Moi, je croyais que j’attendais le Seigneur, que je me devais de l’attendre. Mais non. C’est lui qui m’attendait, c’est lui qui m’attend, et non pas pour lui mais pour moi. L’Avent ? C’est l’approche de Dieu en Jésus, oui. Mais s’il s’approche de moi, ce n’est pas pour que je l’enferme avec moi, ni pour qu’il m’enferme avec lui ; c’est pour que je le rejoigne dehors. Car « les renards ont des tanières, et les oiseaux du ciel ont des nids, mais le Fils de l’homme n’a pas où reposer sa tête. » (Matth. 8 / 20) Le maître du printemps m’appelle simplement à profiter du printemps, à vivre le printemps, dès maintenant, dès que j’entends et que je reconnais sa voix. Vous allez dire : « c’est l’hiver ». Si vous n’entendez pas la voix qui vous appelle, vous avez raison. Car si vous regardez dehors, et même parfois dedans, oui, objectivement, c’est l’hiver. Mais la voix que vous attendiez vous dit une parole surprenante, inattendue : non pas « l’hiver passera », parole mensongère tant de fois entendue, mais bien « l’hiver est passé » !

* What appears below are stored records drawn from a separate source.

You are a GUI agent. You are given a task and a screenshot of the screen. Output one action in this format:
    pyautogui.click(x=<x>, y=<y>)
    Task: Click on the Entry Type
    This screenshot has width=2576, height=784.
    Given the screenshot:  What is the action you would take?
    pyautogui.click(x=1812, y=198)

Cette parole initie pour celui ou celle qui l’entend et qui se sait alors appelé un nouvel univers, une nouvelle réalité, un printemps éternel de l’amour qui remplace l’hiver quotidien du péché et de la mort. Jésus, dans l’évangile, disait : « redressez-vous et levez la tête, parce que votre délivrance approche. » Et dans l’Apocalypse il proclame : « c’est fait ! » (Apoc. 21 / 6) Nous avons là quelque chose de formidable à vivre, qui que nous soyons et quelle qu’ait pu être notre existence. Faites confiance à cette parole, ce n’est pas moi qui vous la dit, c’est notre « bien-aimé ». Il vient ! Amen.